── Given data ──
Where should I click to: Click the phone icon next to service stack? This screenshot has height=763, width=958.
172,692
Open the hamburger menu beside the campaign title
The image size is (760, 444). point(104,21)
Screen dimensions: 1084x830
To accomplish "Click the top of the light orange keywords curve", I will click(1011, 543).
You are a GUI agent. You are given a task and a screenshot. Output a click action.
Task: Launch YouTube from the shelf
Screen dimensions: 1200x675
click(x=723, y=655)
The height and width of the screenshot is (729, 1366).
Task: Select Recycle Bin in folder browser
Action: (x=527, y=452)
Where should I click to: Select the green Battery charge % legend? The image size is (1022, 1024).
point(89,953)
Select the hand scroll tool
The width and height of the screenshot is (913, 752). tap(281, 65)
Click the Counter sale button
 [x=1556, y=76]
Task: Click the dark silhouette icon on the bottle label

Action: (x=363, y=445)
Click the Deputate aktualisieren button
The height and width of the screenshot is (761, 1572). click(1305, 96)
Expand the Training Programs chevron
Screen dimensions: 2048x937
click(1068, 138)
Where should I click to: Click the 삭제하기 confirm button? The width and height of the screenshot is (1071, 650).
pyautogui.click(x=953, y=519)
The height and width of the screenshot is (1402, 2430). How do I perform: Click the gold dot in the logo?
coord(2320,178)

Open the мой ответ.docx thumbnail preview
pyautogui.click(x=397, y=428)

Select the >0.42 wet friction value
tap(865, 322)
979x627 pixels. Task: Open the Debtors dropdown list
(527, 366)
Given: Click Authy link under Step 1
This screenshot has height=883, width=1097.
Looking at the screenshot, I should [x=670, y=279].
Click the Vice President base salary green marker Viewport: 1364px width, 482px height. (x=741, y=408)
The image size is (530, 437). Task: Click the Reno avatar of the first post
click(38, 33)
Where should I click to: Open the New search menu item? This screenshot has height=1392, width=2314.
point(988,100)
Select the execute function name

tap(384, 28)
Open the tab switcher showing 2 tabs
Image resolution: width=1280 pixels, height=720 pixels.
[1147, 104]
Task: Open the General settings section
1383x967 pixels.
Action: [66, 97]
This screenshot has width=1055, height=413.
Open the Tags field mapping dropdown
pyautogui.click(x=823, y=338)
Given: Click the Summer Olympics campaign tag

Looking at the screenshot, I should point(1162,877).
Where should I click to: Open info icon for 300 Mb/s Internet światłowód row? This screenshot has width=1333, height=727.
───
Without omission, return all of the records exactly as given.

** Task output **
Where should I click to: Click the phone icon next to service stack? This screenshot has height=763, width=958.
172,692
Open the hamburger menu beside the campaign title
The image size is (760, 444). point(104,21)
Screen dimensions: 1084x830
To accomplish "Click the top of the light orange keywords curve", I will click(1011, 543).
You are a GUI agent. You are given a task and a screenshot. Output a click action.
Task: Launch YouTube from the shelf
Screen dimensions: 1200x675
click(x=723, y=655)
The height and width of the screenshot is (729, 1366).
Task: Select Recycle Bin in folder browser
Action: (x=527, y=452)
Where should I click to: Select the green Battery charge % legend? The image size is (1022, 1024).
point(89,953)
Select the hand scroll tool
The width and height of the screenshot is (913, 752). tap(281, 65)
Click the Counter sale button
 [x=1556, y=76]
Task: Click the dark silhouette icon on the bottle label

Action: (x=363, y=445)
Click the Deputate aktualisieren button
The height and width of the screenshot is (761, 1572). click(1305, 96)
Expand the Training Programs chevron
Screen dimensions: 2048x937
click(1068, 138)
Where should I click to: Click the 삭제하기 confirm button? The width and height of the screenshot is (1071, 650).
pyautogui.click(x=953, y=519)
The height and width of the screenshot is (1402, 2430). How do I perform: Click the gold dot in the logo?
coord(2320,178)

Open the мой ответ.docx thumbnail preview
pyautogui.click(x=397, y=428)

Select the >0.42 wet friction value
tap(865, 322)
979x627 pixels. Task: Open the Debtors dropdown list
(527, 366)
Given: Click Authy link under Step 1
This screenshot has height=883, width=1097.
Looking at the screenshot, I should [x=670, y=279].
Click the Vice President base salary green marker Viewport: 1364px width, 482px height. (x=741, y=408)
The image size is (530, 437). Task: Click the Reno avatar of the first post
click(38, 33)
Where should I click to: Open the New search menu item? This screenshot has height=1392, width=2314.
point(988,100)
Select the execute function name

tap(384, 28)
Open the tab switcher showing 2 tabs
Image resolution: width=1280 pixels, height=720 pixels.
[1147, 104]
Task: Open the General settings section
1383x967 pixels.
Action: [66, 97]
This screenshot has width=1055, height=413.
Open the Tags field mapping dropdown
pyautogui.click(x=823, y=338)
Given: Click the Summer Olympics campaign tag

Looking at the screenshot, I should point(1162,877).
Where should I click to: Open info icon for 300 Mb/s Internet światłowód row? This screenshot has width=1333, height=727.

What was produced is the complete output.